Türkiye’de İklim Değişikliği İle İhracatta Avantajlı Hale Gelen Sektörler
Türkiye’de tekstil sektörünün yazlık konfeksiyon ihracatında önemli bir potansiyele sahip olması sıcak ayların üzün sürmesinin sektöre olumlu yansıyacağını göstermektedir. Sıcaklık artışlarının iklimlendirme cihazlarının üretim ve satışında da artışa yol açacağı beklenmektedir. Yapılan bazı araştırmalar, organik tarım sistemlerinde ortaya çıkan sera gazı emisyonlarının daha düşük oranlarda fosil yakıtların kullanılması sonucu klasik tarım sistemine göre %48-66 daha düşük olduğu sonucunu ortaya koymaktadır.[6] Hammaddesi yağlı tohumlar olan biyoyakıtların karbon salınımını azaltıcı etkiye sahip olması, bu mahsullerin üretimini hızla arttırmaktadır. Türkiye’de tarım, orman ve balıkçılık ürünlerinin ihracat rakamlarına baktığımızda 2002 yılından bu yana bir artış gözlemlemekteyiz. Bu sektörler küresel ısınmadan doğrudan etkilenmektedir ve diğer birçok sektörün hammadde kaynağıdır.

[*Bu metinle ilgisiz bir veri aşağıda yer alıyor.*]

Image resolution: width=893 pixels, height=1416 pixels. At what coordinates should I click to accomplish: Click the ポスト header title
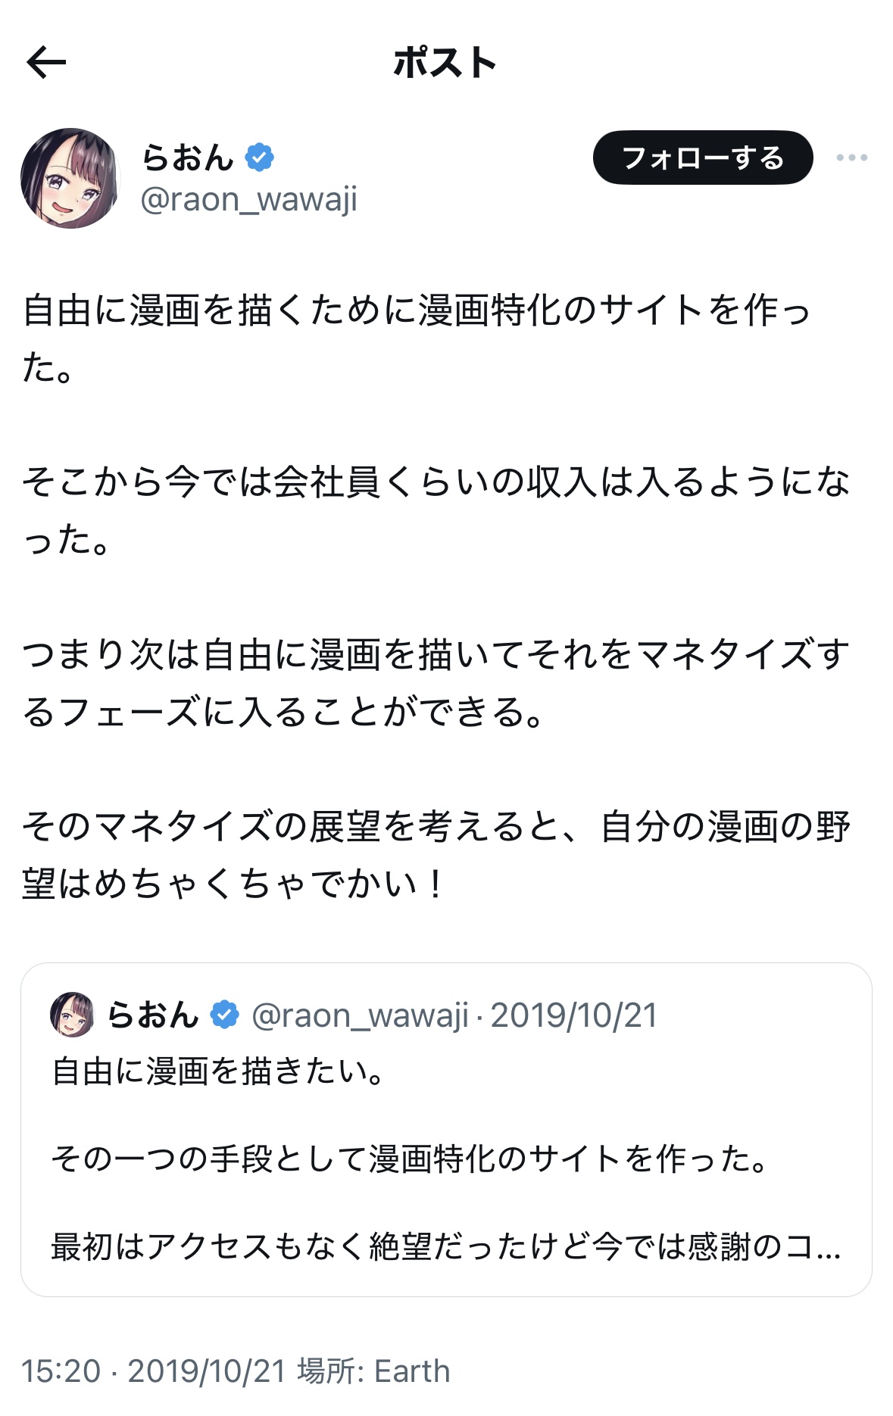click(x=445, y=62)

Türkiye’de İklim Değişikliği İle İhracatta Dezavantajlı Hale Gelen Sektörler
Küresel ısınma Türkiye’de en fazla tarım ürünleri üzerinde olumsuz etki yapmıştır. Özellikle tahıllarda rekolte düşüşüne neden olan kuraklık, gıda sektörünü de ham madde sıkıntısı ile karşı karşıya bırakacaktır. Buğday, arpa, mısır ve pamuk gibi önemli tarımsal ürünlerdeki ciddi üretim kayıpları, ithalat ile karşılanacaktır. Kuraklığın etkisiyle yem fiyatları yükselmiştir. Yem fiyatlarındaki bu yükselmenin önümüzdeki süreçte et, süt ve yumurta fiyatlarına yansıması beklenmektedir. Yağışların azalması sonucu Türkiye’de kişi başına düşen su miktarı 4 bin metrekare’den 1400 metrekare civarına düşmüştür. [7] Bu durum Türkiye’nin su ihracatı potansiyelini tehdit etmektedir. Küresel ısınmanın 20-30 yıl içinde Akdeniz sahillerini olumsuz etkileyeceği, 40 dereceyi aşan aşırı sıcaklar yüzünden bölgedeki deniz turizminin cazibesini yitireceği ve bölgedeki ülkelerin ekonomilerini etkileyeceği tahmin edilmektedir.[8] Ayrıca kış turizmi de küresel ısınma sonucu geciken ve azalan kar yağışları nedeniyle zarar görmektedir.
Neler Yapılabilir?
Sera gazı salınımına neden olmayan, yenilenebilir enerji kaynaklarına yapılacak yatırımlar orta ve uzun vadede üretim ve nakliyat maliyelerini azaltacak, sektörlerin rekabetçi avantajlarını arttıracaktır. Enerji verimliliğini sağlamaya yönelik Enerji Verimliliği Kanunu gibi üretim maliyetlerini düşürmeye yönelik yasal düzenlemeler, enerji yoğunluğunu[9] düşürmede özel sektörü destekleyici ve yönlendirici olumlu çalışmalardır. AB ekonomileri ve diğer ekonomilerin enerji verimliliği konusunda izledikleri eylem planları incelenmesi önemlidir. Küresel ısınmanın getirdiği kısıtlar göz önünde bulundurularak ‘güneş ve deniz’ turizminden ziyade doğa, kültür, kuzey ve yüksek bölgelerdeki yayla turizmine yönelik yatırımlar teşvik edilmelidir. Sürdürülebilir üretim ve ihracatın gerçekleştirilmesi ancak sağlıklı bir özel sektör ve devlet etkileşimi ile mümkün olacaktır.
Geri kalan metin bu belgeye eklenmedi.